# Read any books on your condition?



## Patman75 (Mar 9, 2008)

*How many books have you read?*​
*books*

10+110.00%6-9110.00%3-5550.00%1-2220.00%0110.00%


----------



## Patman75 (Mar 9, 2008)

After 3 years of just taking pills and not researching my condition and have found lately the reading all sorts of information have helped me tremendously. Lately I have been a web junky and I really need to finish my current book to get on to the next one. I'm on my 4th and I just started 2 months ago. 5 if you count cookbooks.Any book junkies out there?


----------



## anniev (Jan 30, 2008)

Patman,Which books have you read and how were they helpful? I would like to read more. I have read "What Your Doctor May Not Tell You about IBS by Dr. Richard Ash and "Eating for IBS" by Heather Van Vorous. The Ash book was very helpful. They Van Vorous book is mainly recipes and I did not wish to follow her plan because it was full of white flour and sugar. It did have some helpful information and may help some people - it just wasn't for me.Annie


----------



## IBD/IBS Author (May 24, 2007)

I read a bunch of books when I was first Dx'd with IBD & IBS and got relatively frustrated 'cause they were all written by people who didn't have IBD or IBS but were doctors or nutritionists. Many years later, when I'd finally figured out what did and didn't work for me I wrote my own book: Living with IBD & IBS: A Personal Journey of Success which you can read about in the "Living Well with IBS" link on this BB or the Services/Books link. Elaine Gottschall's book is great if you want to try the Specific Carbo Diet and of course the IBS Chat book from this site is fab!Good luck!Elizabeth


----------



## eric (Jul 8, 1999)

Heather has another book "first year IBS."There is also the book from the bb here IBS Chat that Jeff and Dr Bolen put together.There is also Dr Bolens bookBreaking the Bonds of Irritable bowel using a CBT approach.There are some good technical books as well. The second brain by dr gershon but that is pretty complexMost of the newest research however is online, because research its moving fast.The mind body spirit connection is actually a good book and worth reading,This is an excellent bookESTHER M. STERNBERG M.D. is internationally recognized for her discoveries in brain-immune interactions and the effects of the brain's stress response on health: the science of the mind-body interaction.
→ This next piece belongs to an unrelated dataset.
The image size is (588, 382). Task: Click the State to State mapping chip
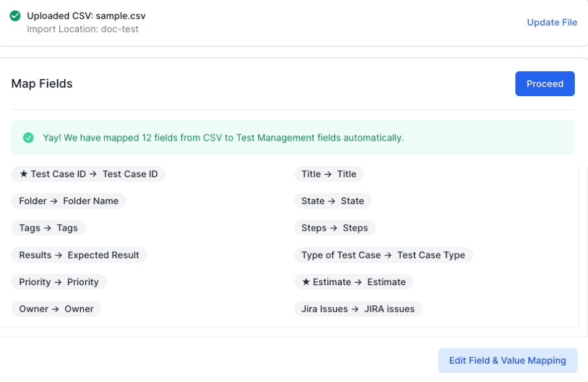[333, 201]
A dynamic speaker, recognized by her peers as a spokesperson for the field, she translates complex scientific subjects in a highly accessible manner, with a combination of academic credibility, passion for science and compassion as a physician. Sternberg received her M.D. degree and trained in rheumatology at McGill University, Montreal, Canada, and was on the faculty at Washington University, St. Louis, MO, before joining the National Institutes of Health, Bethesda, MD, in 1986, where she is currently based. In addition to numerous scientific publications in leading scientific journals, she has authored the popular book The Balance Within: The Science Connecting Health and Emotions and is a regular book and movie review contributor to the Books et al. section of Science magazine. Dr. Sternberg lectures nationally and internationally to both lay and scientific audiences and is frequently interviewed on radio, television and film and in print media on subjects including the mind-body connection, 'stress and illness', and spirituality, love, and health. http://www.esthersternberg.com/balanceReview.htmIts an eye opener for sure


----------



## Patman75 (Mar 9, 2008)

It is kinda of funny that 200 people have read this post and only 4 people voted. Not really sure what to make of that.anniev, Breaking the Vicious Cycle, Good Eating for a Bad Gut by James Scala P.h. D are very good. Good info in both and easy to understand. I read an article about Breaking the Vicious Cycle on the CCFA website and when I went to Amazon.com to check it out it had many good reviews. I noticed the Good Eating for a Bad Gut was on the same link and that had many good reviews so I got that one too. I noticed this site/forum has given them good reviews also.I’m almost finished with Good Eating for a Bad Gut. I don't have it in front of me right now to quote from it but I found the explanation/science of Omega 3 and eating fish to be very interesting. And how Omega 3 is helps produce natural non-inflammatory, where red meat and other food creates inflammation. A friend of my wife lent me Candida Albians yeast free cook book, Allergy and Candida cooking. The Candida info in these books before the recipes was good however I found much of the same info on the web on all the Candida web-sites. I also have Eat Well, Feel Well which is an IBD/IBS cook book. The recipes in this book are a little more involved with many ingredients. Since I’m still at the early stages on my elimination diet I can’t use them right now but they look yummy.The book you mentioned What Your Doctor May Not Tell You about IBS by Dr. Richard Ash is on my next to buy list. Elizabeth’s book and eric’s recommendation “THE BALANCE WITHIN” looks very intriguing. Those two books are now battling it out for second book to buy.


----------



## Jeffrey Roberts (Apr 15, 1987)

Patman,There are some excellent books about the medical side of IBS as well as the personal experiences; however, you probably hit the nail on the head with few people voting in your poll, but lots of readers. In my mind, the web provides instant, complete, searchable results. There are more readers than post'ers on the web. Also, some books are misleading and clearly have an agenda. Amazon does a good job or rating books w/comments. We've included them on our books page.That being said, some the books that I have read and purchased (and written), act as my IBS bible. I refer to them when I'm having a bad flare up.Jeff


----------



## anniev (Jan 30, 2008)

Patman,Thanks. I'll put those books on my list to buy and read. I ordered Elaine Gottschall's book this morning because it was recommended by Elizabeth and others.I have been taking fish oil tablets for a few years now. Maybe it has kept my IBS from getting worse and my HDL cholesterol is incredible high. - it always amazes the doctors. That's interesting about the red meat. It seems to disagree with me but I thought that it was probably the sauce or topping. I never eat it just plain. Beef stew or bolognaise sauce sends me to the bathroom every time.What are you NOT eating?Annie


----------



## Patman75 (Mar 9, 2008)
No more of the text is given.